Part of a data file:
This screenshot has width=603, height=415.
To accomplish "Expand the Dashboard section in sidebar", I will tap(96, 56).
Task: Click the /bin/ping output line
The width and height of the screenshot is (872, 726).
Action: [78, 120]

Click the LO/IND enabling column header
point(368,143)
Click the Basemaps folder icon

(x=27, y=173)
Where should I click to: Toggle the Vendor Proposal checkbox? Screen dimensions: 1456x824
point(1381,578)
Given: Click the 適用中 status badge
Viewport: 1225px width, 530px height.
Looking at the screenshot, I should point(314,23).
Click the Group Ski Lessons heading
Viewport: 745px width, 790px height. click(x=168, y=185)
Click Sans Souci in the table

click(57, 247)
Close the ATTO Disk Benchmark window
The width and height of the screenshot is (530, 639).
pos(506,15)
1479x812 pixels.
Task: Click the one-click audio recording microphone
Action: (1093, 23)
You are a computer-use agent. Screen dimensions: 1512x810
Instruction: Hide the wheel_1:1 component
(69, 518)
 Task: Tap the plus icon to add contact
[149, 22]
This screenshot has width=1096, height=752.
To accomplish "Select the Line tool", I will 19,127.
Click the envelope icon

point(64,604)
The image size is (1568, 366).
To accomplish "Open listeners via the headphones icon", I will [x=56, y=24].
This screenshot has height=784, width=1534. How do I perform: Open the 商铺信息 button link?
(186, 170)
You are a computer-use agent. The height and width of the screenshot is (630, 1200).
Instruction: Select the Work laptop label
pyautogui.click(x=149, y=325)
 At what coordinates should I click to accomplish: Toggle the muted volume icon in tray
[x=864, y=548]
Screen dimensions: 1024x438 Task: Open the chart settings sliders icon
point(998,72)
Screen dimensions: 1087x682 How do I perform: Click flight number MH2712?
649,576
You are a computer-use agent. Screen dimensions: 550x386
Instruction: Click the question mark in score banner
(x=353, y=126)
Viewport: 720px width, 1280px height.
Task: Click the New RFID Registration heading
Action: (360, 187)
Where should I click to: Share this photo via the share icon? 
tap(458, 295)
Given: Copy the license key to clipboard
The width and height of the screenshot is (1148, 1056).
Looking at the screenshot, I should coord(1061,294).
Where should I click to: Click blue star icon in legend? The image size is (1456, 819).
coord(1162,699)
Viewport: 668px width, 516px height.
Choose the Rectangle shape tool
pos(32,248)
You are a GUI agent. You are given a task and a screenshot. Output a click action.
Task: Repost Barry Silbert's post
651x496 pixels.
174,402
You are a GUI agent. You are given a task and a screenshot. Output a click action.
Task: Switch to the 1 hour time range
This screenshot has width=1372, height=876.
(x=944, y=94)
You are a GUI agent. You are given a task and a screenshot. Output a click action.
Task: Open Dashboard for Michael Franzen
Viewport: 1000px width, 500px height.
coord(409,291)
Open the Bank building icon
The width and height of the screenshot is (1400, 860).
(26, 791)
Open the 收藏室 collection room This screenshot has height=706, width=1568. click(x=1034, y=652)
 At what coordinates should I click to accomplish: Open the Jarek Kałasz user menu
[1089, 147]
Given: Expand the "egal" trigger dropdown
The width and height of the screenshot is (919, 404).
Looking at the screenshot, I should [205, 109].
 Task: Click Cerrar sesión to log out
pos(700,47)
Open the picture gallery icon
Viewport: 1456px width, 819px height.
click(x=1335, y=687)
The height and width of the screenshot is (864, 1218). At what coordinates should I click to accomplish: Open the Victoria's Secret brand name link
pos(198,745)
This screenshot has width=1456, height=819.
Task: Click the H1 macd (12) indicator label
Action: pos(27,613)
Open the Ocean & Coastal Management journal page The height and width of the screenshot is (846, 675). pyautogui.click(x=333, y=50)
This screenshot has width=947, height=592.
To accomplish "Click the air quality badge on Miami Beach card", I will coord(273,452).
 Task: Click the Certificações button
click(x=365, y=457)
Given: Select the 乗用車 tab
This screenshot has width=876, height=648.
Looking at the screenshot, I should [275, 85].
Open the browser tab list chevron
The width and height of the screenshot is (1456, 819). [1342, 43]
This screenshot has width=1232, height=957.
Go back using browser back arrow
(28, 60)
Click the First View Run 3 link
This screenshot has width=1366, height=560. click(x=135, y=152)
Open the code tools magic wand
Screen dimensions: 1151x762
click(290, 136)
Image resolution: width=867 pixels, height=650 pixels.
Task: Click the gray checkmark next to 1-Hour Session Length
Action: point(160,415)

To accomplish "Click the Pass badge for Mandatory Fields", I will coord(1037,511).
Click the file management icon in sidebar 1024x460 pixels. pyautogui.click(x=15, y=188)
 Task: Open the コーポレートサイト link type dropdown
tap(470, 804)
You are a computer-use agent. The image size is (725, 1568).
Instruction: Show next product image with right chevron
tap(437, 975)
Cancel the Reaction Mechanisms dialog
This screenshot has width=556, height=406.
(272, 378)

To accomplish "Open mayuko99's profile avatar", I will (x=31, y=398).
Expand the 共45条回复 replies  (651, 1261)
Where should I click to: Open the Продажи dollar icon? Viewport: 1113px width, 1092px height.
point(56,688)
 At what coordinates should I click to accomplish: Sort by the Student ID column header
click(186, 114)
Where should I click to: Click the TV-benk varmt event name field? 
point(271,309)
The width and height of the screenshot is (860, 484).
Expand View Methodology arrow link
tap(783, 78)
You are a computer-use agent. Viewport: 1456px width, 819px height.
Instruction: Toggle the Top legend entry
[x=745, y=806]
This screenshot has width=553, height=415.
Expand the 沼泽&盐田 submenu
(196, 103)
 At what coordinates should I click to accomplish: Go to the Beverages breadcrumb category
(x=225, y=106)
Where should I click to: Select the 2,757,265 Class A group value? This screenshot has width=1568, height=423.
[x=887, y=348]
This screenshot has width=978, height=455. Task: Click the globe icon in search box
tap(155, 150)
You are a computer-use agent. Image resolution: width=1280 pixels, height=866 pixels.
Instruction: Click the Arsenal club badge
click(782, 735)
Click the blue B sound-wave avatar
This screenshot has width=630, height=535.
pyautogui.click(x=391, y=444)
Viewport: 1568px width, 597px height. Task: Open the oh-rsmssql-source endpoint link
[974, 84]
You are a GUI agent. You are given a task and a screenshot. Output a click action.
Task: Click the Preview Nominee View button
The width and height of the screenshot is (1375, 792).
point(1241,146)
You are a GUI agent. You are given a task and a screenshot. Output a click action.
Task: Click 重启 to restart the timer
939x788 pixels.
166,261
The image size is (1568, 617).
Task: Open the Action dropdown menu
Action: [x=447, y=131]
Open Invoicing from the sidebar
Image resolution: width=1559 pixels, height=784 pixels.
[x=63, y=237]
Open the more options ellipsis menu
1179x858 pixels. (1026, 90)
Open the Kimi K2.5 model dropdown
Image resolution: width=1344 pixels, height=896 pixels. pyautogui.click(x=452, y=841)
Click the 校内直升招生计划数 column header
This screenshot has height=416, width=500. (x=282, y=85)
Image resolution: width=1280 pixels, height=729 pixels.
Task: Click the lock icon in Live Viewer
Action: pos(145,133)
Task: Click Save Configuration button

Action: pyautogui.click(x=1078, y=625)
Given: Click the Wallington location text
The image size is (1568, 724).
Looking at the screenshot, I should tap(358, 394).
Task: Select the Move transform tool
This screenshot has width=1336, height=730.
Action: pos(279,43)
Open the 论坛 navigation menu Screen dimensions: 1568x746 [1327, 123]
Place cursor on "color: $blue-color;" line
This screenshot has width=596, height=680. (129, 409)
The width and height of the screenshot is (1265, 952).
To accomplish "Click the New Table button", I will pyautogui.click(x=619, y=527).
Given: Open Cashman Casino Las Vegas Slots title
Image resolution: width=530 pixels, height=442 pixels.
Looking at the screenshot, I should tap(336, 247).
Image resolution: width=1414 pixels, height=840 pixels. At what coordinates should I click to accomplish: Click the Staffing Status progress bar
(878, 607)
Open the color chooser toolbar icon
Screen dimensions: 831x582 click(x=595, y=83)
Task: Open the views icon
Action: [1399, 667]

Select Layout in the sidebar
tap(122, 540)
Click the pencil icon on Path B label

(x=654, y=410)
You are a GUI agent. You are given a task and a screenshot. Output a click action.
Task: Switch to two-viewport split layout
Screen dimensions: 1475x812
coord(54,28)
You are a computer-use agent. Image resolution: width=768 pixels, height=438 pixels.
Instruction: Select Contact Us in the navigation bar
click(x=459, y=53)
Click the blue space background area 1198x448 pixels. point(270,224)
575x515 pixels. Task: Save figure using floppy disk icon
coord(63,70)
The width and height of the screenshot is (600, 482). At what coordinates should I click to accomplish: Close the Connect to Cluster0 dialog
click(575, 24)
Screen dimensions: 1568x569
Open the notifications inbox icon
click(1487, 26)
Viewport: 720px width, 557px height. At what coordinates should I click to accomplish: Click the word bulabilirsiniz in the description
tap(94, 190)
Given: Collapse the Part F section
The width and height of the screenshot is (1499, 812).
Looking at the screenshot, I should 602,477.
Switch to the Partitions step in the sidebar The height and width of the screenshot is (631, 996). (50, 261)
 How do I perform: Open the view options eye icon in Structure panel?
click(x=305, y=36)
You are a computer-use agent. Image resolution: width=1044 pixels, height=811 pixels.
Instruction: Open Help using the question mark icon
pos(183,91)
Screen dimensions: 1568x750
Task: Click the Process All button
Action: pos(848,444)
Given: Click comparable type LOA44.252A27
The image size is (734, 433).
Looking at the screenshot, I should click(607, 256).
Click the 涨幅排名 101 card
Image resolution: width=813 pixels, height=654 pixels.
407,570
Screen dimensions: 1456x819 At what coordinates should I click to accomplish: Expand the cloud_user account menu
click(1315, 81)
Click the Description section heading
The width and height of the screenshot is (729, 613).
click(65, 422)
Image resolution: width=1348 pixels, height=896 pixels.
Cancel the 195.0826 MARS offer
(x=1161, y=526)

**Exercise**. Can you write out the part of the listing that opens with the line containing "Click the LO/IND enabling column header" and closes with the line containing "will [x=56, y=24].", both lines included, repeating each line exactly?

**Exercise result**.
Click the LO/IND enabling column header
point(368,143)
Click the Basemaps folder icon

(x=27, y=173)
Where should I click to: Toggle the Vendor Proposal checkbox? Screen dimensions: 1456x824
point(1381,578)
Given: Click the 適用中 status badge
Viewport: 1225px width, 530px height.
Looking at the screenshot, I should point(314,23).
Click the Group Ski Lessons heading
Viewport: 745px width, 790px height. click(x=168, y=185)
Click Sans Souci in the table

click(57, 247)
Close the ATTO Disk Benchmark window
The width and height of the screenshot is (530, 639).
pos(506,15)
1479x812 pixels.
Task: Click the one-click audio recording microphone
Action: (1093, 23)
You are a computer-use agent. Screen dimensions: 1512x810
Instruction: Hide the wheel_1:1 component
(69, 518)
 Task: Tap the plus icon to add contact
[149, 22]
This screenshot has width=1096, height=752.
To accomplish "Select the Line tool", I will 19,127.
Click the envelope icon

point(64,604)
The image size is (1568, 366).
To accomplish "Open listeners via the headphones icon", I will [x=56, y=24].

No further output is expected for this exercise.